Perennial plants (plants that come back year after year) must be cut back, spent foliage removed, and garden beds mulched as part of end-of-year garden cleanup tasks.
Cleaning up and mulching go together. It's best to do both to keep your garden disease-free and well insulated.
If you don't mulch your perennial beds in the fall, don't clean up spent stalks and leaves. They will serve as a makeshift mulch affording some degree of winter weather protection to perennial root systems.
NOTE: cutting back and cleaning up foliage in the fall does not provide any winter protection for your plants and wildlife. However, it means that your beds will look tidier over winter and be ready for new growth come spring.

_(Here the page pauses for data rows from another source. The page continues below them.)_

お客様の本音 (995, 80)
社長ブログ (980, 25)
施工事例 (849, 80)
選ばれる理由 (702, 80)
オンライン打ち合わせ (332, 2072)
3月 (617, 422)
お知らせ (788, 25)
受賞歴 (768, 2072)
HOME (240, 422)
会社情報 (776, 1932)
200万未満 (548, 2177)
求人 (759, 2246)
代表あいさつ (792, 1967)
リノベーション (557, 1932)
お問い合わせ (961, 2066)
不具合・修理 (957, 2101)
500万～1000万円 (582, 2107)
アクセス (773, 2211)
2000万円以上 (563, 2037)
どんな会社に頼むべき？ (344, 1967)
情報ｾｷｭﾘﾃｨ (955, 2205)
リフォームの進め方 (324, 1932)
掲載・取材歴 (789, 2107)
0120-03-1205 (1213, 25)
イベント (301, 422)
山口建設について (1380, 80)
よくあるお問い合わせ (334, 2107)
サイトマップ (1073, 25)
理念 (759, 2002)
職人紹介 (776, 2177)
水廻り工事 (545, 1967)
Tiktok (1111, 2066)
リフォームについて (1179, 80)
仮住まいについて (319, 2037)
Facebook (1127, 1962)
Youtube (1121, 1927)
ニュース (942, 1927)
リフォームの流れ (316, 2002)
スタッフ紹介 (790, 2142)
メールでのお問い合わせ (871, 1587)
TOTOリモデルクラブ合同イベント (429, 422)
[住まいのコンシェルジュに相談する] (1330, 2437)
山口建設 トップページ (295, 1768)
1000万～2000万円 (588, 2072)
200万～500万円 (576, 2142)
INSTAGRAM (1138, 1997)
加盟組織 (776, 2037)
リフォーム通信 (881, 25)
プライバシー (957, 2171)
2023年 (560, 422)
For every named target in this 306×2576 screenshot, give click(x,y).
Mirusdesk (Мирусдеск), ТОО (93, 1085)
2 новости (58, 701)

Traditionally, the tasks of cutting back and removing spent foliage were performed in the fall when the plants had died back and foliage had browned. However, the latest environmental trend is to wait until spring before cutting down and cleaning up spent perennials plants for the benefit of wildlife. To provide food and shelter for wildlife during the harsh winter months, consider leaving seed heads of perennial plants as food for the birds, keeping hollow stalks intact for the benefit of overwintering beneficial insects and solitary bees, and leaving spent perennial foliage for ground dwelling wildlife.
To a great degree, winterizing trees and large shrubs can be achieved simply by watering them properly in the fall. Here are some tips on how to do that:
- Stop watering in early fall, which triggers trees and shrubs to prepare for winter and prevents new growth that won't be hardy to winter weather.
- After the trees have dropped their leaves and prior to the ground freezing, deeply water the trees and shrubs to give them one last good soak before the cold arrives.
To winterize and protect small deciduous shrubs with fragile branches, use a lean-to or some other type of structure to keep heavy snows off their limbs.
Evergreen shrubs, are the cornerstone of winter landscaping aesthetics, so you want them to be visible front and center in your landscape. So that they don't require winter protection, always choose evergreen shrubs that are cold hardy to at least one USDA zone colder than your zone.